Talking to TheNation, the expert in mosquito species and Professor at Department of Geography, University of Karachi Prof Dr Jamil Hasan Kazmi said that this is need of the hour to take concrete steps for eradication of mosquitoes in the City, while the removal of stagnant rainwater and pools should be done on war footing steps. Otherwise, malaria and dengue can be spread in the city, he adds.  

“Malaria is caused by plasmodium that is spread from person to person through the bites of infected mosquitoes. It could be transmitted to people of all ages. There are four kinds of human malaria – Plasmodium falciparum (PF), P Vivax (PV), P Malariae, and P Ovale. While, PF and PV are the most common kinds in the country. PF is by far the most deadly type of malaria infection,” he said.

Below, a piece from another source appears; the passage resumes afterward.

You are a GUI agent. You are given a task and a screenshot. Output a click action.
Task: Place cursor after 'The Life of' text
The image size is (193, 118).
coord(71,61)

Central leader of PMA Dr Qaisar Sajjad notified to the health department to take some important steps to get control over the spread of the diseases caused by mosquitoes. Cases of dengue fever and malaria are being reported in various areas, he said.  

Sindh Health Department has set up Dengue Ward at Civil Hospital Karachi (CHK) to facilitate the citizens, especially to help poor patients. The ward has more than 40 beds facility with free of cost medical diagnostic facilities. Around six doctors with their paramedical staff look after the patients in the each shift. The ward also has platelet transfusion facility.

According to Provincial Dengue Surveillance Cell, one more case of dengue was reported in the metropolis. As per the report, one new case of dengue fever has taken the total numbers to 169 during the ongoing year. Out of the total cases 168 cases were found positive with the virus. Dr Qutbudin of DUHS said that dengue fever is a severe, flu-like illness that affects infants, young children and adults, but seldom causes death. He advised the citizens to remove water pools causing breeding of mosquitoes, and take preventive measures against dengue fever and malaria.

Quoting a health organisation, he said, “The clinical features of dengue fever vary according to the age of the patient. Infants and young children may have a fever with rash. Older children and adults may have either a mild fever or the classical incapacitating disease with abrupt onset and high fever, severe headache, pain behind the eyes, muscle and joint pains, and rash.”